The research, published in this month's issue of the journal Sexually Transmitted Diseases, found that among the subjects--158 Indiana University undergraduate, heterosexual men--condom use error was common. Forty-three percent of the men reported putting a condom on after sex had begun; 40% did not leave space at the tip; 30% placed the condom on inside out and had to reverse it; nearly one-third reported experiencing breakage or slippage during sex; and 32% reported experiencing sexual dysfunction because of a condom.

Sixty percent of the participants who filled out a questionnaire said they did not talk about condom use with their partner before sex.

"Very little research has focused on the correct use of condoms," said the lead author of the study, Richard A. Crosby, professor of behavioral science and health education at the Rollins School of Public Health at Emory University.

"In the past, researchers have looked at the question of consistent condom use and how to promote consistent condom use. We looked at whether men used condoms correctly."

Crosby said the study results cannot be generalized to the broader population because the study sample was small and was based on self-reported information. Nevertheless, public health experts said the findings are significant.

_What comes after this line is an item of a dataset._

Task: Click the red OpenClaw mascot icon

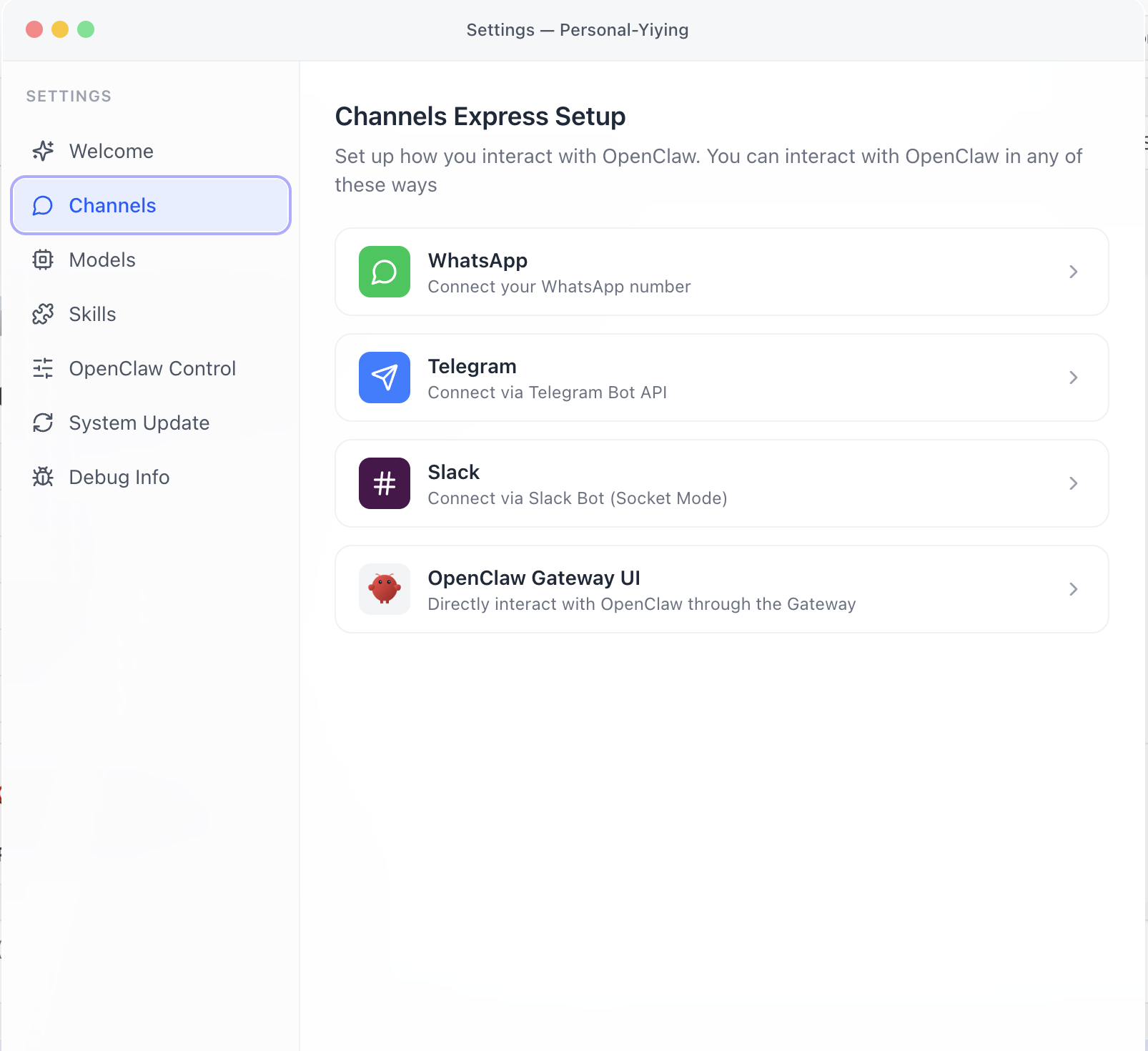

"Those numbers are alarming especially among college-aged men whom you would assume are older and smart," said pediatrician Mark Schuster, director of the UCLA/Rand Center for Adolescent Health. "These are men who are having a lot of regular sex, and even though they are using condoms, they are using them incorrectly. They obviously need to learn how to use them."

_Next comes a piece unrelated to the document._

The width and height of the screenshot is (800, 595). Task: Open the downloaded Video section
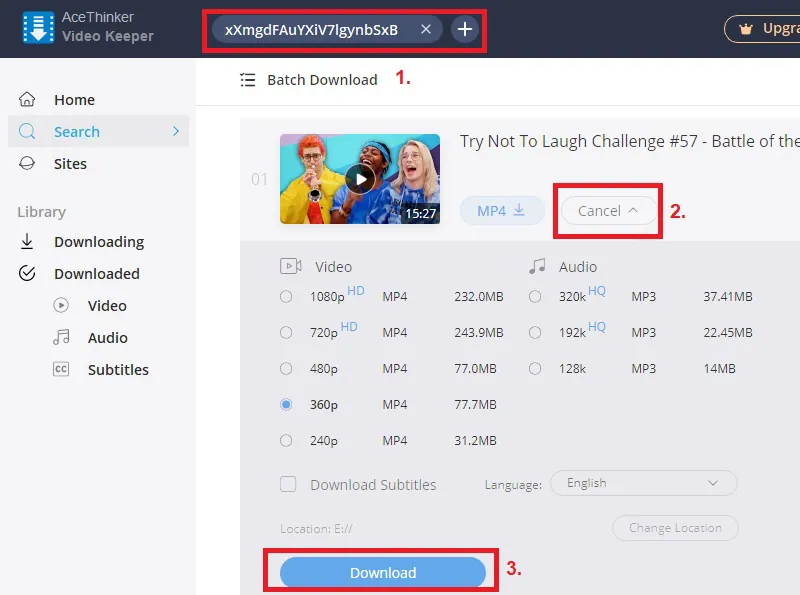pyautogui.click(x=106, y=305)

Tina Hoff, vice president of the Kaiser Family Foundation, dedicated to research about reproductive health, cited a recent survey of 1,500 sexually active youth in which 25% of the respondents said they need more information about how to use condoms.

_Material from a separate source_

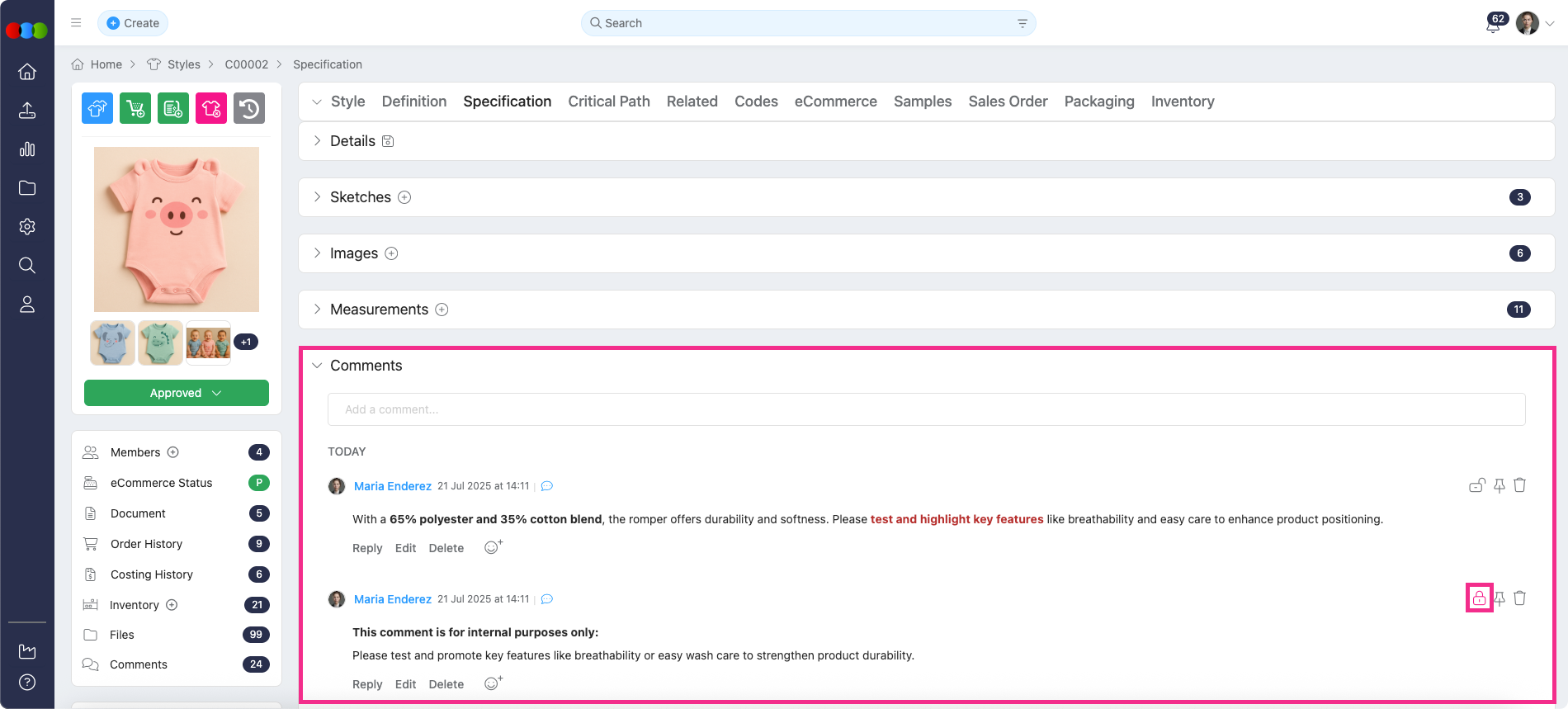This screenshot has width=1568, height=709.
Task: Click the Create button
Action: (133, 23)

Still, 80% of the young men who participated in the condom error study said they had been instructed in how to use condoms. "Our suspicion is that programs that claim to be giving proper condom-use instruction may not be doing a thorough job," said Crosby. "Teaching correct condom use can be quite involved and certainly requires extensive, well-designed instruction by professionals rather than cursory instruction [such as reading a pamphlet]. It could happen in clinics, schools and community-based programs. It is a skill, and it requires knowledge and actual practice."

Even when condoms are used correctly, they aren't always fail proof. Condoms won't prevent sexually transmitted diseases such as viral herpes and human papilloma virus, which are spread by skin-to-skin contact. About 3% of women whose partners use condoms consistently get pregnant.

One woman who teaches what might be called Condom 101 to undergraduates said that she has heard students complain of the condom errors and problems cited in Crosby's study. "Students say those things happen all the time," said Jane Bogart, director of the Center for Health Promotion at New York University's Health Center. "If a student comes in and says, 'I don't like condoms because they break,' I teach them about correct condom use. They are always convinced it is the brand. It would be helpful if there were directions on individually packaged condoms, which are the ones most people have, but there aren't any."

Bogart said that most breakage is due to user error. She gives classes and seminars on campus about how to use condoms properly. Along with clearing up misconceptions--such as two condoms are better than one--and teaching how to prevent breakage, she asks student to put a condom on a model of a phallus.

Bogart said she often blindfolds students to simulate the fumbling in the dark that is the backdrop to many campus sexual encounters. "There is this magical thinking about condoms," said Bogart, "that people will just know how to use them."